The FDA has updated Skysona’s indication, allowing it to be used only in patients who do not have an available human leukocyte antigen (HLA)-matched donor for stem cell transplant. The one-time therapy is approved to treat cerebral adrenoleukodystrophy (CALD), a rare inherited neurological disorder in which the accumulation of harmful fatty acids in the bloodstream damages the protective myelin sheath around nerve fibers.
The FDA decided that Skysona should not be used in patients with alternative treatment options due to concerns of an increased risk of blood cancer.

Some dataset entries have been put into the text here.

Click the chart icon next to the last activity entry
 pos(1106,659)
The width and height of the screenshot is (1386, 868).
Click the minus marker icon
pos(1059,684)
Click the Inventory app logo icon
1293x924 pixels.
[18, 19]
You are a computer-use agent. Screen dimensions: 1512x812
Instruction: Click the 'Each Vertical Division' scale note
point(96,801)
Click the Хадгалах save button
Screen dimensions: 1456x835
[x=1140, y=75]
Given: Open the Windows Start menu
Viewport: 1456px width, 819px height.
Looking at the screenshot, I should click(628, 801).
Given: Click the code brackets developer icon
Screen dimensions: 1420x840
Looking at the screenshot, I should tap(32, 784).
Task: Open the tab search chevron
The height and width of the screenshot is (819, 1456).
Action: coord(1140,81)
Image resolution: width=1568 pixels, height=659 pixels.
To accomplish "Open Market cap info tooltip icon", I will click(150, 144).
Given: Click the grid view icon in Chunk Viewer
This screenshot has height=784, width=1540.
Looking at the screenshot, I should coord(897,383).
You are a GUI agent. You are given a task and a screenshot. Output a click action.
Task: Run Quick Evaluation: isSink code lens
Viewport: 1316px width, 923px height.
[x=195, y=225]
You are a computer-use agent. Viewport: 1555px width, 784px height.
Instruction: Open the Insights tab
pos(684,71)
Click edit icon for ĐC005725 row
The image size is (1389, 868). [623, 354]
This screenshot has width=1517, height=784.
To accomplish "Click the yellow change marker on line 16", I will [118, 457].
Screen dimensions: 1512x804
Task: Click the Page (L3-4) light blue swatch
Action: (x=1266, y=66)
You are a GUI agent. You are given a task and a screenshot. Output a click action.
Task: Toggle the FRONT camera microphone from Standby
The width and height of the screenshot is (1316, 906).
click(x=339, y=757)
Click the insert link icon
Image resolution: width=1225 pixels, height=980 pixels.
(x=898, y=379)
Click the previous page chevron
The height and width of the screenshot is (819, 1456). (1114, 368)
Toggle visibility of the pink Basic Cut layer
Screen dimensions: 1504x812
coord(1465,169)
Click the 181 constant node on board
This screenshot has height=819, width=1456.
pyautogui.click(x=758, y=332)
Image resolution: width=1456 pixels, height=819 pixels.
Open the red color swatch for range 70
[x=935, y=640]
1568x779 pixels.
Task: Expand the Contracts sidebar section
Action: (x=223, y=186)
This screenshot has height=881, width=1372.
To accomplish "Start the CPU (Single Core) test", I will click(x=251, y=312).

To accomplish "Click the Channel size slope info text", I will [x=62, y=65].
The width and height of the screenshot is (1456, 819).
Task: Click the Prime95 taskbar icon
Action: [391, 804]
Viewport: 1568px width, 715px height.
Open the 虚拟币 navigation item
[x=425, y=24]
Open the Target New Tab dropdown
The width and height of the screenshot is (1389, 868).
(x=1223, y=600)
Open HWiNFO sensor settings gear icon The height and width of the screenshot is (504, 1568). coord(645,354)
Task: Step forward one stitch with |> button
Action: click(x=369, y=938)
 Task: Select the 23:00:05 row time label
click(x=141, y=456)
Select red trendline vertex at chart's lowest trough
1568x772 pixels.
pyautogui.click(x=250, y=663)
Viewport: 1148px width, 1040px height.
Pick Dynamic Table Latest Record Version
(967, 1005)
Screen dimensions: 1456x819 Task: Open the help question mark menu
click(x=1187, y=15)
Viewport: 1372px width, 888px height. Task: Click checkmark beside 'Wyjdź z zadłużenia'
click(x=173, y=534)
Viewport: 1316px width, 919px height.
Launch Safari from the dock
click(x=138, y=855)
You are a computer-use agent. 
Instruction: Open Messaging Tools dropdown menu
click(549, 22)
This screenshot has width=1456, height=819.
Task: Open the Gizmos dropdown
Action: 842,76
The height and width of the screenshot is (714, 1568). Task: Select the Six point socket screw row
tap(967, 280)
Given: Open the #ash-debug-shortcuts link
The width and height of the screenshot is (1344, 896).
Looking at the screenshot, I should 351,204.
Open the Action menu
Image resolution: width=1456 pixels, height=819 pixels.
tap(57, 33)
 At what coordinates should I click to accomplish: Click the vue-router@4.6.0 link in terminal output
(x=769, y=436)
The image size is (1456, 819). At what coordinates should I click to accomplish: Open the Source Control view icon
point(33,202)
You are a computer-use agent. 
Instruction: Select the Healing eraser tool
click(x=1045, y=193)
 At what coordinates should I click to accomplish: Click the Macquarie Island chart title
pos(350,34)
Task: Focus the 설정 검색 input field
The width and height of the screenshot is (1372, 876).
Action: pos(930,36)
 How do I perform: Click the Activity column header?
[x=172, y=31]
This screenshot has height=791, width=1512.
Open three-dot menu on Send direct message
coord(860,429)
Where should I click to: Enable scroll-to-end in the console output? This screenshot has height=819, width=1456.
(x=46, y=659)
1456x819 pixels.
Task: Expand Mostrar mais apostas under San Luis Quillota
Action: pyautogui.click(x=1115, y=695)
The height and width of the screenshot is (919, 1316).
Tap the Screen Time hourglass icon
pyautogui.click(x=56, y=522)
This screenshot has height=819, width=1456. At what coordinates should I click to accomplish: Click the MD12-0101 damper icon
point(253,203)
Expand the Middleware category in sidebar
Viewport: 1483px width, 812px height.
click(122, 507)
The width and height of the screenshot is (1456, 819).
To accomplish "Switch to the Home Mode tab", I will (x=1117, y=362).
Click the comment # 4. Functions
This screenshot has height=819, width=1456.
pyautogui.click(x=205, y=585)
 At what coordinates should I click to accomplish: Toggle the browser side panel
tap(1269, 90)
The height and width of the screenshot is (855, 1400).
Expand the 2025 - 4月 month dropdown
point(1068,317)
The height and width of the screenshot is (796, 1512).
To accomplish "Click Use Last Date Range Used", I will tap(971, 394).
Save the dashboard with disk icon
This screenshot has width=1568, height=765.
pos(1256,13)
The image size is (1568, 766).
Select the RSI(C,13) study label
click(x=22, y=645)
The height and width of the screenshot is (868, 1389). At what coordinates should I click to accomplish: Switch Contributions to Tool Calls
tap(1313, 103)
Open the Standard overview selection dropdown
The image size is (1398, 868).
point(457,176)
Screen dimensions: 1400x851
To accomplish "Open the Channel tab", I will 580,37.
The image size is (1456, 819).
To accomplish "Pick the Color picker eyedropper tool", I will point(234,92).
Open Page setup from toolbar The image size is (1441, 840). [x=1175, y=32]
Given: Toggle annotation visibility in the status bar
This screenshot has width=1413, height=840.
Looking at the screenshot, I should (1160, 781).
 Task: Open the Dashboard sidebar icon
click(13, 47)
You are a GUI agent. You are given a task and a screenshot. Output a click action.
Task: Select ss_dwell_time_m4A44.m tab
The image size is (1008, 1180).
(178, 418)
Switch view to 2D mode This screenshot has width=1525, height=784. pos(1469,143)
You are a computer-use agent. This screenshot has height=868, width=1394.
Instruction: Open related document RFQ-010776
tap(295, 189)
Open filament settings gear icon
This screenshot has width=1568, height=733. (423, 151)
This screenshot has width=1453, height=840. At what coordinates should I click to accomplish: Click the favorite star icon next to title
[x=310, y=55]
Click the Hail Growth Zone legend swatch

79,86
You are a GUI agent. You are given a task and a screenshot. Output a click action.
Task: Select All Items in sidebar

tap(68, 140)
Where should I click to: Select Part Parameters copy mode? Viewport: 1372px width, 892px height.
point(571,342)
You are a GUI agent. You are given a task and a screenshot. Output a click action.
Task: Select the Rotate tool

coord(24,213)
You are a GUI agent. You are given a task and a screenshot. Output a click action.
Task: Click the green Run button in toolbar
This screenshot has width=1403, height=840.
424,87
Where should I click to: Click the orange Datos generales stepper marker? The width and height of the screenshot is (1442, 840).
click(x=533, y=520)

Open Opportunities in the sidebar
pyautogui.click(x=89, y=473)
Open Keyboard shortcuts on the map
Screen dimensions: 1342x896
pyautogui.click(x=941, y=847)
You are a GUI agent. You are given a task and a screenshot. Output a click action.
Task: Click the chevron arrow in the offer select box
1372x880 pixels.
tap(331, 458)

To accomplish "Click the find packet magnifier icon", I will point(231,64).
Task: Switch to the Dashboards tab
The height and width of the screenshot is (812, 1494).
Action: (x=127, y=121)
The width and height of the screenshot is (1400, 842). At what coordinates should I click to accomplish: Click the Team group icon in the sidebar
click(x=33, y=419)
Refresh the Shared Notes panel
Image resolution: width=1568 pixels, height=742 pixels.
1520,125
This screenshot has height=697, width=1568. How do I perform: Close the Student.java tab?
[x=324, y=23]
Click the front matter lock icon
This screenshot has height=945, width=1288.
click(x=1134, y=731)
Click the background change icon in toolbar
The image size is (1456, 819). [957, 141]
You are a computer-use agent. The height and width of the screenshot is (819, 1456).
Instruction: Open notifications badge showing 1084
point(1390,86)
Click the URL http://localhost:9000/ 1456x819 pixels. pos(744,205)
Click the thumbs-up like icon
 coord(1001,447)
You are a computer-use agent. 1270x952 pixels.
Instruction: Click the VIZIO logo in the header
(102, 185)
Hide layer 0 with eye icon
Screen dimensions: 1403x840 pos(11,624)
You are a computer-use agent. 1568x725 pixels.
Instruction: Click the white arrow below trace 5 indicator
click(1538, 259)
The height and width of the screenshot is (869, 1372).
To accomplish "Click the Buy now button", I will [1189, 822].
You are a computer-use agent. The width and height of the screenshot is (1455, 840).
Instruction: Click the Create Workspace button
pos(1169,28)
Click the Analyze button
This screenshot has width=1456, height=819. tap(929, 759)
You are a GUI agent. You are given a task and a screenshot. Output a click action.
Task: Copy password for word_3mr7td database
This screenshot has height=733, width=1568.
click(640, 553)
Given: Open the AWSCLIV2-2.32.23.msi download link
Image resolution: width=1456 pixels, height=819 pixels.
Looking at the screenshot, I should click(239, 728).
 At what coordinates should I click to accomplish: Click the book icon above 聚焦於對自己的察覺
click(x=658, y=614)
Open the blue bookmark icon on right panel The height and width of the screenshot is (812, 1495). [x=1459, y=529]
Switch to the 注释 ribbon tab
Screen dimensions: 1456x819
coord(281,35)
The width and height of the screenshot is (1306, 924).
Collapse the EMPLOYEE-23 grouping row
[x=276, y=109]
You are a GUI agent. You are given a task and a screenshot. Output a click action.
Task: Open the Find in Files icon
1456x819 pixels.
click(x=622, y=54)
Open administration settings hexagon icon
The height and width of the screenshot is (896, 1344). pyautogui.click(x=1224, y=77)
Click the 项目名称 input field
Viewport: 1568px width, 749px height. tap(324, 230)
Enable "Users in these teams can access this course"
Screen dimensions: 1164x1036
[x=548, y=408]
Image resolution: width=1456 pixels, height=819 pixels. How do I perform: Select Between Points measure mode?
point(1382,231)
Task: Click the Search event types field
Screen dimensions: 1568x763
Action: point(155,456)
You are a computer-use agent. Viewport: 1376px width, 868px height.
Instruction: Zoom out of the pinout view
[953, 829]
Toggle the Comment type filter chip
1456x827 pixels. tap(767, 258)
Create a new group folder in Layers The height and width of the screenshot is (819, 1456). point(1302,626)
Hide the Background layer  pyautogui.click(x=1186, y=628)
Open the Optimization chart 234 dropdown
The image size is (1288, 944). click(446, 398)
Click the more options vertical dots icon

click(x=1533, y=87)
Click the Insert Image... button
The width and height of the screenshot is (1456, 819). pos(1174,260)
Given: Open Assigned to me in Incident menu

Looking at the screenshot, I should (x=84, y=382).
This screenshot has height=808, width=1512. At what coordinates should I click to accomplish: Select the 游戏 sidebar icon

Hematologic malignancies, including life-threatening cases of myelodysplastic syndrome and acute myeloid leukemia, are a known risk factor for Skysona since its approval in 2022 and are reflected in a boxed warning on the drug’s label. The malignant transformation is believed to be likely caused by an insertion of Skysona’s lentiviral vector into the human genome.
But an increase in cancer cases triggered an FDA investigation in November 2024, with a regulatory request to update the label this April, according to bluebird.
As of July 2025, hematologic malignancies have been diagnosed in 10 (15%) of 67 clinical trial participants, compared with three (4%) incidents at the time of Skysona’s initial approval, according to the FDA. There’s one death related to treatment for the cancer.
Existing reports showed no obvious pattern as to when cancer might emerge, as diagnoses ranged from 14 months to 10 years after Skysona administration. However, as the FDA highlighted, some patients developed cancer even before experiencing any therapeutic benefit from the gene therapy.
As such, patients are advised to be monitored for blood cancer their entire life. Skysona’s boxed warning asks that patients go through complete blood count checks at least every three months and thorough assessments for evidence of clonal expansion or predominance annually after the first year of treatment.
Skysona, with a list price of $3 million per treatment, recorded no sales in the first three months of 2025. Beta-thalassemia therapy Zynteglo saw its sales rise to $26.3 million during the first quarter, compared with $18.6 million a year ago. The sickle cell disease gene therapy Lyfgenia brought in $12.4 million in sales during the period, while Vertex’s rival CRISPR-based treatment Casgevy pulled in $14.2 million.
No cases of cancer caused by viral vector insertion have been identified in patients treated with Zynteglo or Lyfgenia, bluebird said in its quarterly report filed in May.
As commercial progress of the three gene therapies fails to impress and a debt payment nears its due date, bluebird bio recently sold itself to Carlyle and SK Capital Partners for $49 million, or $5 per share, following some investor resistance to a previous lower offer price.
The acquisition also offers an alternative payment method, which includes a $3-per-share payment upfront and $6.84-apiece contingence value rights, which are payable if bluebird’s three marketed products reach $600 million over a 12-month period by the end of 2027.